Foto: Pixabay

Mulheres no Nepal

Redação Webventure/ Aventura brasil

Mulheres vestidas para festival Teej. (foto: Fernanda Preto)
Mulheres vestidas para festival Teej. (foto: Fernanda Preto)

Bem longe do Everest, paisagem mais famosa do Nepal; bem ao lado do Tibet. Essa região foi escolhida por três brasileiras para uma caminhada em setembro deste ano. Upper Mustang, um dos destinos dos trekkers nesta concorrida região, reúne tudo o que tornou este pedacinho do planeta um sonho ou paraíso para muitos: a paisagem incomum e as intensas manifestações de cultura e a religiosidade.

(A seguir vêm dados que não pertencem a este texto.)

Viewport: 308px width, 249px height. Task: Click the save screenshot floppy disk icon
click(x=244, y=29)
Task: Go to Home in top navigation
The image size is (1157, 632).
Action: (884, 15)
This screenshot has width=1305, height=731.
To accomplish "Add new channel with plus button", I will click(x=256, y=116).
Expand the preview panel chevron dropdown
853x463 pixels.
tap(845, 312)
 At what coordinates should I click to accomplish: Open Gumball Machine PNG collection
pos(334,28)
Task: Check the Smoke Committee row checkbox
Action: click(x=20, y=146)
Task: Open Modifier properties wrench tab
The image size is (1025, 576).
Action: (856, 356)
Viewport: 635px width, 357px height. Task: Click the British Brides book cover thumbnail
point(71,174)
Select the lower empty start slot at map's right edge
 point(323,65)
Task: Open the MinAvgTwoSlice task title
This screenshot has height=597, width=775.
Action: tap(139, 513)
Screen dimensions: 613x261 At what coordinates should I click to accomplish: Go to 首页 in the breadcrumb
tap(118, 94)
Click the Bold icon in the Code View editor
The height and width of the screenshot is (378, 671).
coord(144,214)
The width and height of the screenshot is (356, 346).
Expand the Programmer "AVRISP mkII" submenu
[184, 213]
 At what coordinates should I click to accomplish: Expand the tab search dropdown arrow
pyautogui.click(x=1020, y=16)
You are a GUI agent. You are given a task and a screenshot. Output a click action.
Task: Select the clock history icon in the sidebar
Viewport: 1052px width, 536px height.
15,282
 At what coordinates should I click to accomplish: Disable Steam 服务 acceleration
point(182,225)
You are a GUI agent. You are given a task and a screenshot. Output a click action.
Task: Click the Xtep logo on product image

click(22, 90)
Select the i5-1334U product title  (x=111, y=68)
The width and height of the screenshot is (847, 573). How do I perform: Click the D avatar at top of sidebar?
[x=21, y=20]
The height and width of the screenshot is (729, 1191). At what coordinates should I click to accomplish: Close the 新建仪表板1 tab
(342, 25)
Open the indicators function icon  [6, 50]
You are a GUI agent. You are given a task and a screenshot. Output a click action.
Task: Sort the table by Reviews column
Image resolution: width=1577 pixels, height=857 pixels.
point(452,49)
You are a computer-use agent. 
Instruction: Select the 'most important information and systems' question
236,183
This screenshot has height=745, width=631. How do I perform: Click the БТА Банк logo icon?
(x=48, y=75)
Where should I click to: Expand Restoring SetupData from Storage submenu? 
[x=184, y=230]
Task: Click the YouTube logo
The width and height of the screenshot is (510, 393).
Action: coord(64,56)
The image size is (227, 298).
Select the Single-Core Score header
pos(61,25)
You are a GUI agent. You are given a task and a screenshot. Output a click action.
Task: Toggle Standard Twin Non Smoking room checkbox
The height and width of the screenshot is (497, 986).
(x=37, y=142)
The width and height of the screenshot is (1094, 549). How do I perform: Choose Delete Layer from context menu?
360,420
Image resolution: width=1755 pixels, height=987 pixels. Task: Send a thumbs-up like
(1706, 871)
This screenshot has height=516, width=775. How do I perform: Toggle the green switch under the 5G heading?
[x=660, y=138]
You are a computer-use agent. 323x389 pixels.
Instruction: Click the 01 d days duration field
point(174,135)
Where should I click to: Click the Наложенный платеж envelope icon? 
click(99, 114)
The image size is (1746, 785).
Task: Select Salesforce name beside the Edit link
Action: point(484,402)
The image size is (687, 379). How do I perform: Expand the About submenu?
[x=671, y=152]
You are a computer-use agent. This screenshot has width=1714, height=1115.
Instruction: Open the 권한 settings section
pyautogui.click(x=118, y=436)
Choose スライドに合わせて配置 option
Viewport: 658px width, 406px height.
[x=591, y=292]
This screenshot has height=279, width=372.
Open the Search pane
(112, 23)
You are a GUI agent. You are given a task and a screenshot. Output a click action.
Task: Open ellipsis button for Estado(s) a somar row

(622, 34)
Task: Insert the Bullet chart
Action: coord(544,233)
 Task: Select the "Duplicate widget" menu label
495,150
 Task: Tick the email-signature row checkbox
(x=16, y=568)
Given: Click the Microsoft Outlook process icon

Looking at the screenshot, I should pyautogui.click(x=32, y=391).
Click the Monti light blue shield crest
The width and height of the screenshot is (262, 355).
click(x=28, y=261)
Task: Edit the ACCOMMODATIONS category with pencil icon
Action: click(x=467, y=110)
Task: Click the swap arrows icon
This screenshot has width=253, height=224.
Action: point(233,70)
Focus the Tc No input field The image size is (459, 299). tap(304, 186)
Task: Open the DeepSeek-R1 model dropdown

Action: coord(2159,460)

Sandra Palma, Iveth Shimabokuro e Fernanda Preto não foram em busca de aventura. Reconhecem que o percurso feito, em caminhadas longas de até oito horas por dia, partindo do leito do sagrado rio Kali Gandaki, não é dos mais difíceis. O desafio para elas era filtrar durante todo o caminho, as belezas e sutilezas de um povo tão singular captadas pelo olhar de mulheres.

14 dias na trilha – Essa equipe saiu de Kagbeni, famoso ponto de partida para diversos destinos de trekking no Nepal, inclusive para a região do Annapurna, e passou 14 dias na trilha de 90 km, chegando a Lo Manthang e retornando a Jomsom. Nos planos, mais do que a programação para o dia-dia de atividades, a preocupação em reservar tempo para conversar, observar, “curtir”, como Sandra diz.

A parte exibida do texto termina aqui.